----- Input for this task

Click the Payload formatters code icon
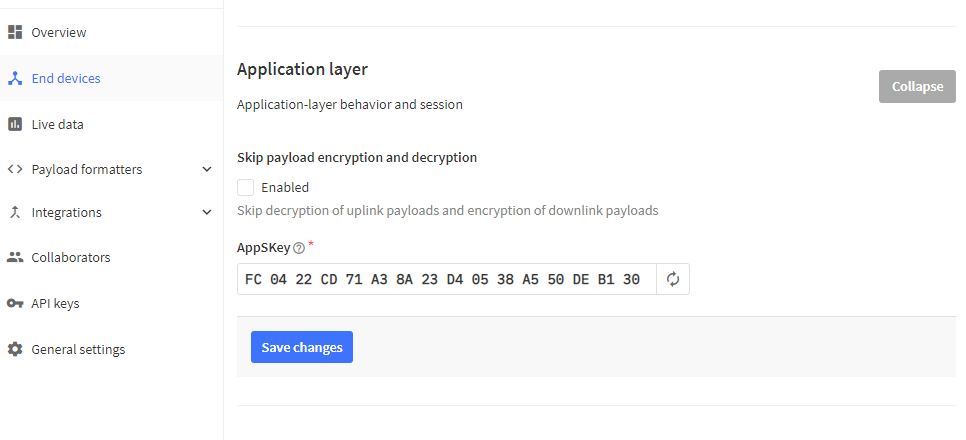The width and height of the screenshot is (966, 440). pos(15,169)
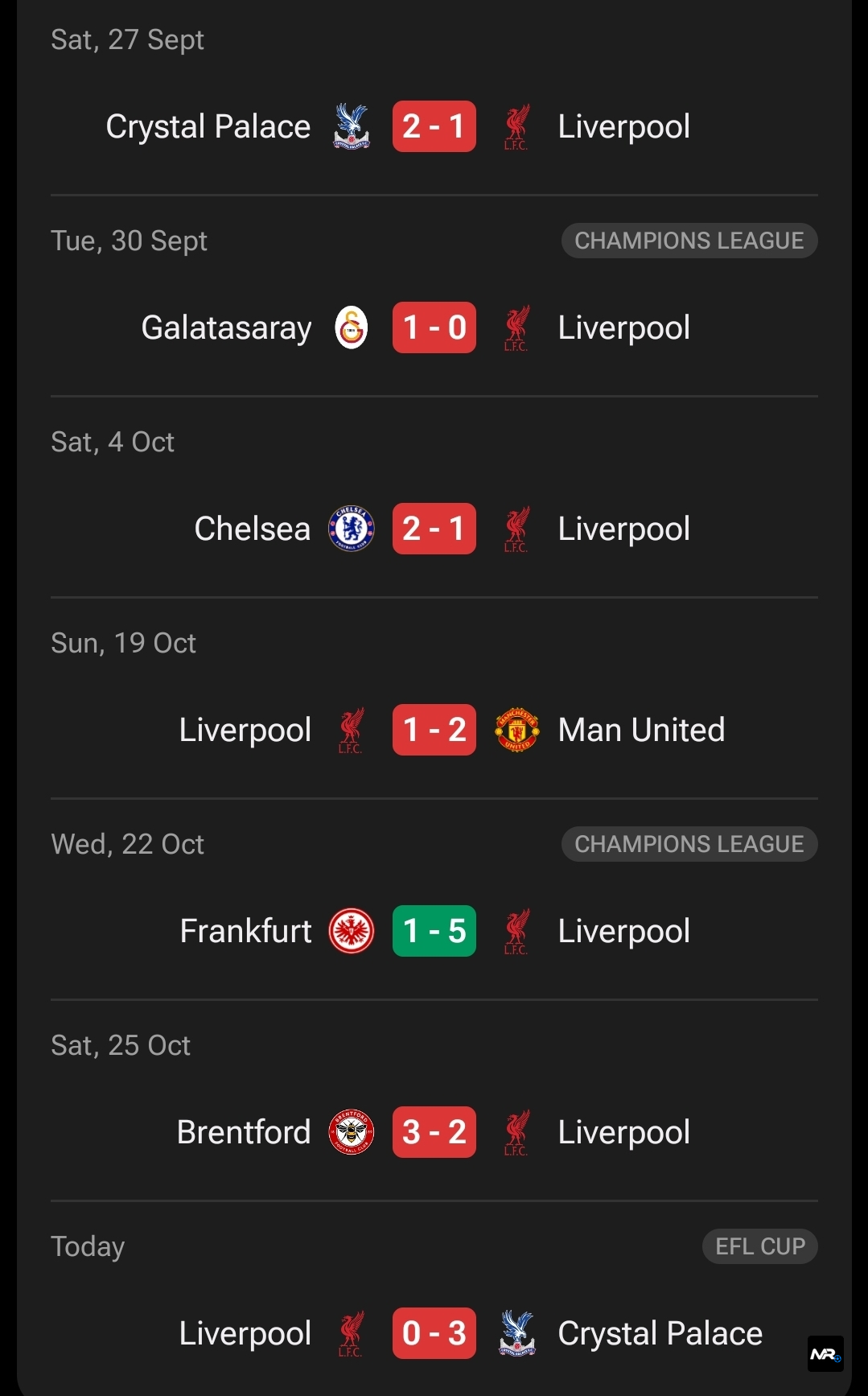Click Liverpool's crest in the Man United match
Viewport: 868px width, 1396px height.
[351, 730]
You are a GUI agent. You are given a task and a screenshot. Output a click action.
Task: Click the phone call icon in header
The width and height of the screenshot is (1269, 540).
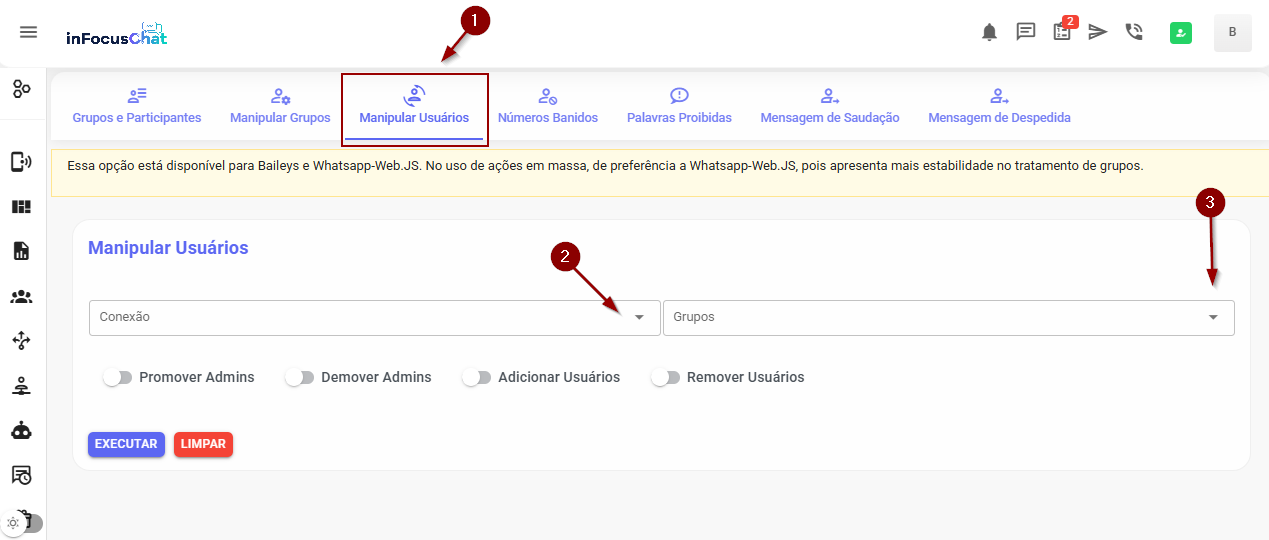click(x=1134, y=32)
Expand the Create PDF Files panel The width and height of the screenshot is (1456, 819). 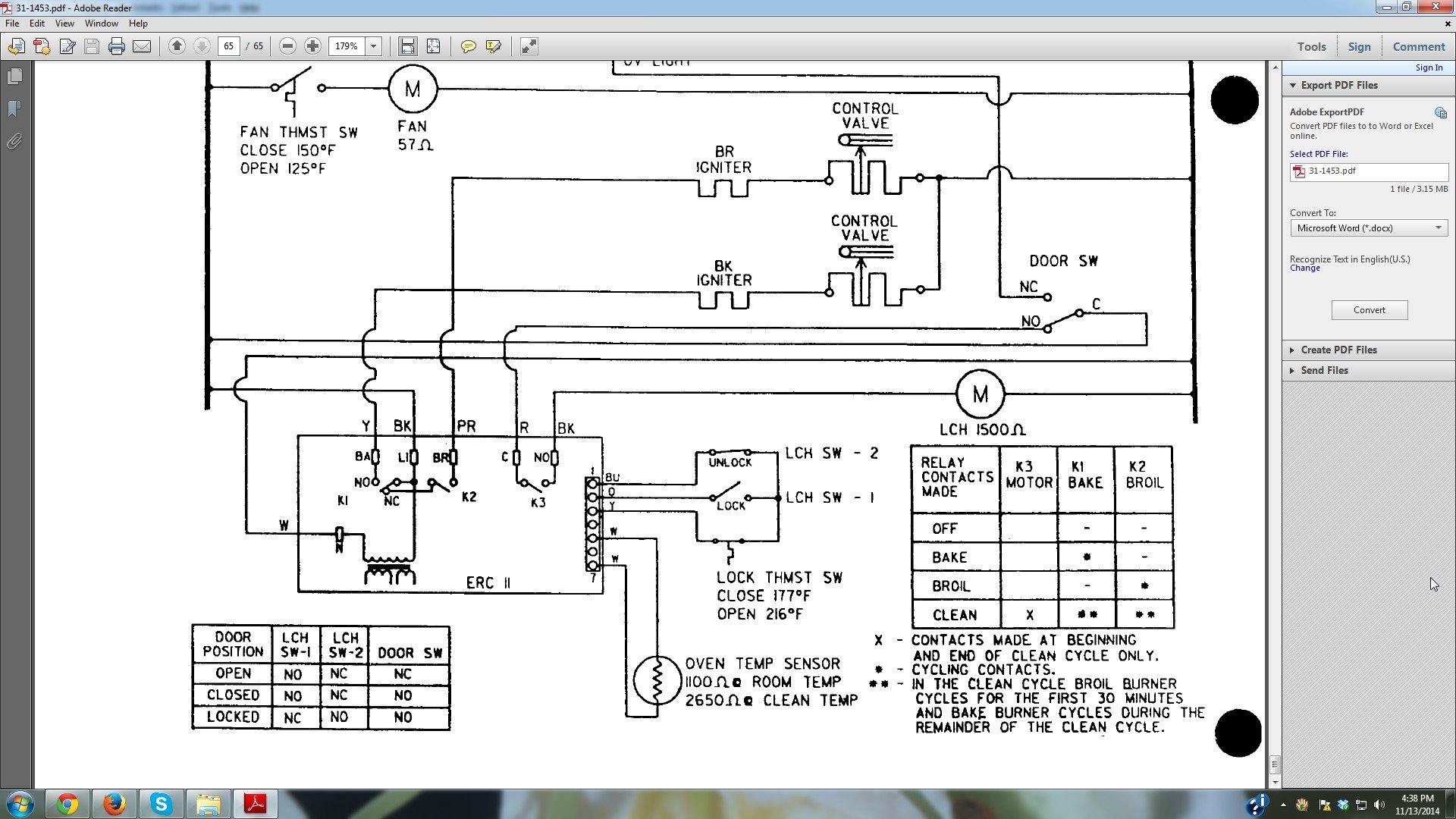pyautogui.click(x=1339, y=349)
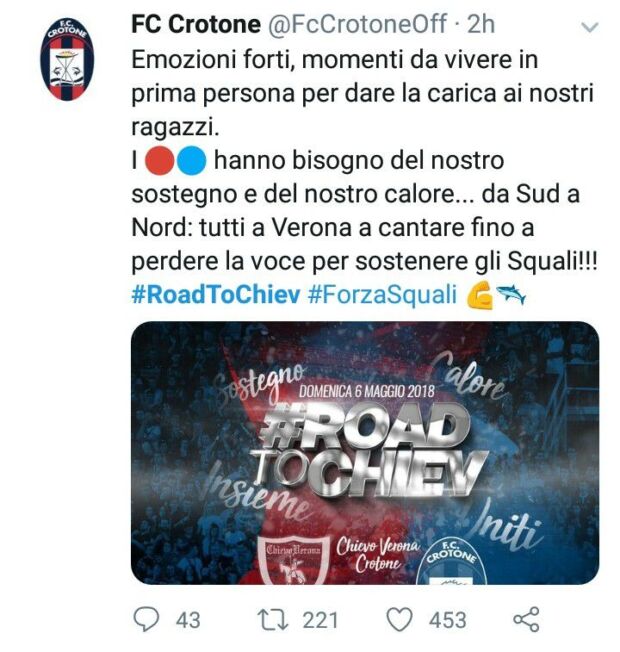Open the #RoadToChiev hashtag

215,294
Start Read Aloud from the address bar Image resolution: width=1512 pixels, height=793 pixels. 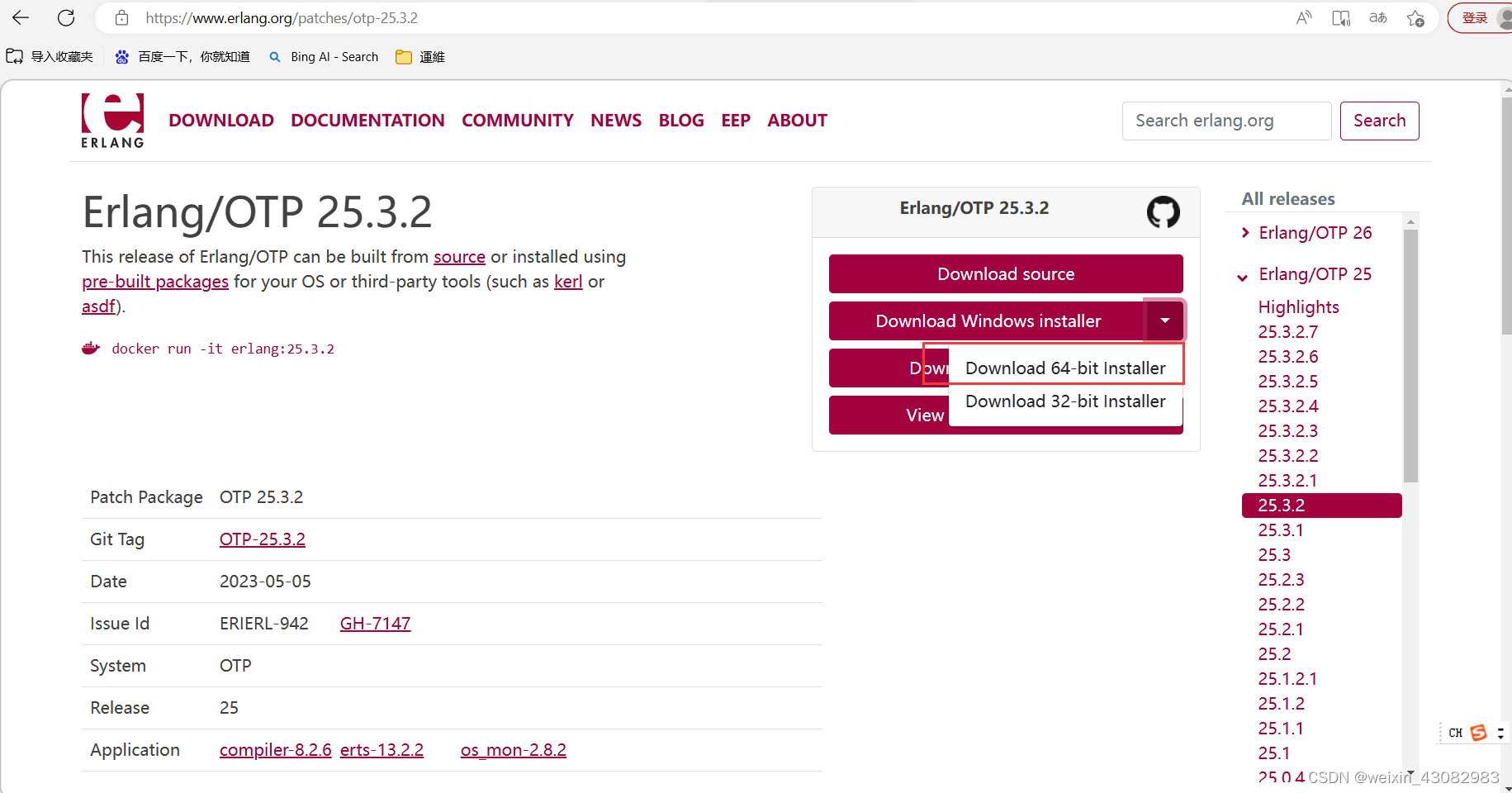[1303, 17]
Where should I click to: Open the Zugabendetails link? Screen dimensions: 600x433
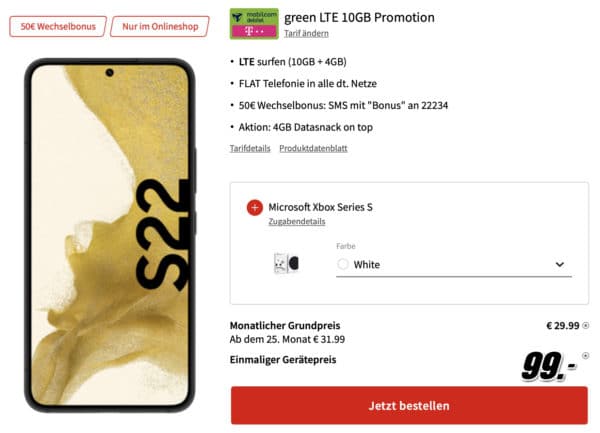[x=297, y=221]
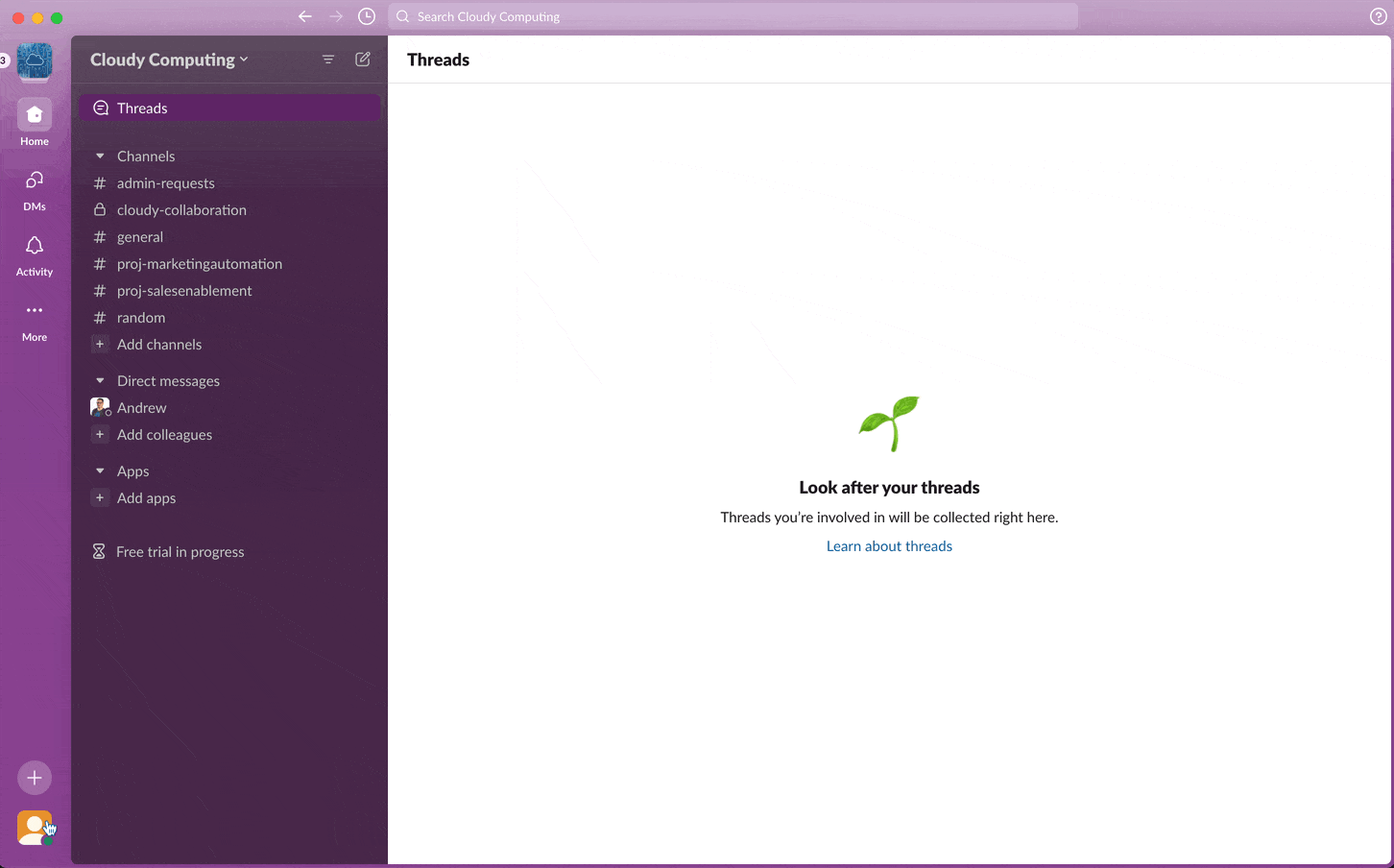Click the plus button to add a workspace

point(34,778)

----------

#### [Problem]
Could you rewrite the records from the line containing "Where should I" through the end, replacing "Screen dimensions" with "Screen size", changing nothing else, and leaving the pictures out?

#### [Answer]
Where should I click to: Open the Zugabendetails link? Screen size: 600x433
[x=297, y=221]
Click the plus button to add a workspace

point(34,778)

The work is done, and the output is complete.